Misguided Republicans Are Moving Us Closer to Single-Payer Healthcare
Healthcare blowback. Don’t tell Trump, but Republican efforts to kill the Affordable Care Act are turning it into what progressives like Sen. Bernie Sanders (I-Vt.) say they have always wanted and more like what conservatives despise—government-run healthcare. By ending the tax penalty for people who do not have coverage, beginning in 2019, Republicans may hasten the flight of customers who now pay the full cost of their insurance toward government-subsidized care.
Those left behind under the umbrella of Obamacare are people of modest means who qualify for Medicaid or receive sizable subsidies for private insurance. In total, more than one-third of the population is covered with federal assistance, through Medicare, Medicaid, the Department of Veterans Affairs, the military and Affordable Care Act subsidies.
Among people ages 18 to 64, the proportion with public insurance coverage has increased to more than 19%, from 11.5% in 2005, and the share of people in that age range who are uninsured has fallen to 12.5%, from about 19%, according to the National Center for Health Statistics.
Midwest smog. The attorneys general in eight states along the Eastern Seaboard are suing the Environmental Protection Agency over air pollution that blows in from upwind states, mostly from the Midwest. New York, Connecticut, Delaware, Maryland, Massachusetts, Pennsylvania, Rhode Island and Vermont are the plaintiffs. The lawsuit is over EPA’s denial of a petition that some of those states had filed in 2013 under the Clean Air Act to get the agency to add nine states to a group that must work together to reduce smog.
“Millions of New Yorkers are breathing unhealthy air as smog pollution continues to pour in from other states,” said New York Attorney General Eric Schneiderman. Northeast and mid-Atlantic states have long contended that emissions from coal-fired power plants and other air pollution in the Midwest are carried eastward by prevailing air currents. The attorneys general wanted the EPA to add Illinois, Indiana, Kentucky, Michigan, North Carolina, Ohio, Tennessee, Virginia and West Virginia.
Koch cash.
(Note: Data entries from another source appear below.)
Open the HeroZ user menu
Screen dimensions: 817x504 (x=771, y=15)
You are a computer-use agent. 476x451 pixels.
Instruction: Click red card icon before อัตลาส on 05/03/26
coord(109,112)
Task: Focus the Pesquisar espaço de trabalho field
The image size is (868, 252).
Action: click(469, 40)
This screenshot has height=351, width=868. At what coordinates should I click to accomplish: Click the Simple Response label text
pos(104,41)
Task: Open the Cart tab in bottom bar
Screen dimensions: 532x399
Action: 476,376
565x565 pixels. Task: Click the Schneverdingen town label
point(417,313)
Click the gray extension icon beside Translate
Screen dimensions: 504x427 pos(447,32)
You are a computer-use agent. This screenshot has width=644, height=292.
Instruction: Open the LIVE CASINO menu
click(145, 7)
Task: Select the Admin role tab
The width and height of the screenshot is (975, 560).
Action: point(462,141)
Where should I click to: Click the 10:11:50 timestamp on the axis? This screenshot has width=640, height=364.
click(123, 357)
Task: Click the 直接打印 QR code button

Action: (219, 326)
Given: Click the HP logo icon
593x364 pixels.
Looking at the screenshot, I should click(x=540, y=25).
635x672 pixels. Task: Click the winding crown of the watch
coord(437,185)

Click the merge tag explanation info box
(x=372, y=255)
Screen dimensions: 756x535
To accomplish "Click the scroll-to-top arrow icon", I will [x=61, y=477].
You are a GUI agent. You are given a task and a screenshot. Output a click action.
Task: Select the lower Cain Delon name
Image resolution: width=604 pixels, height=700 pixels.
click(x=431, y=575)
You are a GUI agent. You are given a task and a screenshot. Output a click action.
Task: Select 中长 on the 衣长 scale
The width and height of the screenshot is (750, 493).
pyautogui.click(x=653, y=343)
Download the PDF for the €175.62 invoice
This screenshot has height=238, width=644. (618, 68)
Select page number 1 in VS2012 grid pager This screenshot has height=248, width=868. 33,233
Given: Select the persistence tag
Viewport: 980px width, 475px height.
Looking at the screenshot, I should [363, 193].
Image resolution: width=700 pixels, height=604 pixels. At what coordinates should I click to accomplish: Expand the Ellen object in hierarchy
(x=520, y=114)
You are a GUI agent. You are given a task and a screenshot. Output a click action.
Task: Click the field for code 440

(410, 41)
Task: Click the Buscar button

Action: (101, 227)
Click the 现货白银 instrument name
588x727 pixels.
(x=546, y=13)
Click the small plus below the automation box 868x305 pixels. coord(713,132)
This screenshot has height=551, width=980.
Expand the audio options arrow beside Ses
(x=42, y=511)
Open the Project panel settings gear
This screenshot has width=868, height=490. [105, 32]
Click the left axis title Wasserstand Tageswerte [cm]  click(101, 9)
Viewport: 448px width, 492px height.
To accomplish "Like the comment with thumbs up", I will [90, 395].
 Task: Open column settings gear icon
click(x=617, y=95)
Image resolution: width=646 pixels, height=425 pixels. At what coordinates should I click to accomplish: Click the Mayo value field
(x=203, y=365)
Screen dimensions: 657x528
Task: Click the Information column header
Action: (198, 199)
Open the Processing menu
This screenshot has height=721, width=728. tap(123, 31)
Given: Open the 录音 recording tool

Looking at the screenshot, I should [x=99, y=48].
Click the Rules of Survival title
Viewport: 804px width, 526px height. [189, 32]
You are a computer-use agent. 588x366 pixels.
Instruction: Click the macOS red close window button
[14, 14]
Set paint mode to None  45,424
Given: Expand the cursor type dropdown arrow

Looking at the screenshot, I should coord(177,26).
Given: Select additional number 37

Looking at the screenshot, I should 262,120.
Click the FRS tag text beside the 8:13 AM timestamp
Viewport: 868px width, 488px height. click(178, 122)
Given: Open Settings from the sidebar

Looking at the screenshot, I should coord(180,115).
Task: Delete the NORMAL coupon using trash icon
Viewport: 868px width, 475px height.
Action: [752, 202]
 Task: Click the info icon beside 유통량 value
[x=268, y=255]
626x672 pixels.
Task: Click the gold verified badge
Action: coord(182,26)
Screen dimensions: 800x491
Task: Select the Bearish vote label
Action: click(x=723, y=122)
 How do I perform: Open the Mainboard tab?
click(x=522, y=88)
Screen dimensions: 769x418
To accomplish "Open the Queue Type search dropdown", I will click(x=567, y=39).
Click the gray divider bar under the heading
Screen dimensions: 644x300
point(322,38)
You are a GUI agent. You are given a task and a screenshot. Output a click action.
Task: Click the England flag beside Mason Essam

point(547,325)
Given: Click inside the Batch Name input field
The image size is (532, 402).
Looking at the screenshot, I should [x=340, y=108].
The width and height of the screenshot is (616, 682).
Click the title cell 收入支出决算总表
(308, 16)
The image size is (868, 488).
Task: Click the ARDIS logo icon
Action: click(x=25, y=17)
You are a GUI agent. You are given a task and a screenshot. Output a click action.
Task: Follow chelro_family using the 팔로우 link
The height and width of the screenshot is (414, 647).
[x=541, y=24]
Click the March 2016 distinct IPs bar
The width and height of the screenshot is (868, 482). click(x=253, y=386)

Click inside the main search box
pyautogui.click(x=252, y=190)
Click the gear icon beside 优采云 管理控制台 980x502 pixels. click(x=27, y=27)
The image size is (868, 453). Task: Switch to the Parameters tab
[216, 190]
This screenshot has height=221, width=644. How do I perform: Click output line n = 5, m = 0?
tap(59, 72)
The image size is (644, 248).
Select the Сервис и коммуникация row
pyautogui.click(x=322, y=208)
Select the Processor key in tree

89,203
The political network backed by the Koch brothers plans to spend millions in 2018 to try to convince people in our country that the tax overhaul that benefits the ultra-rich really isn’t shafting most of us. The network says the campaign will try to demonstrate to Americans that the law is pro-growth and will improve our lives. Seminars, workshops, town-hall-style events, phone banking and door knocking are planned.
Pebble mine. Backers of a proposed copper and gold mine near a major salmon fishery in Alaska are submitting a permit application for the Pebble Mine with the U.S. Army Corps of Engineers. The Bristol Bay region produces about half the world’s sockeye salmon. Northern Dynasty Minerals Ltd. of Canada owns the Pebble partnership. Another Canadian company, First Quantum Minerals Ltd., may invest $37.5 million toward the permitting costs. Former President Barack Obama’s EPA had used the Clean Water Act to block the mine, but Trump’s EPA undid that. The Obama EPA said the mine will result in a “complete loss of fish habitat” in the region.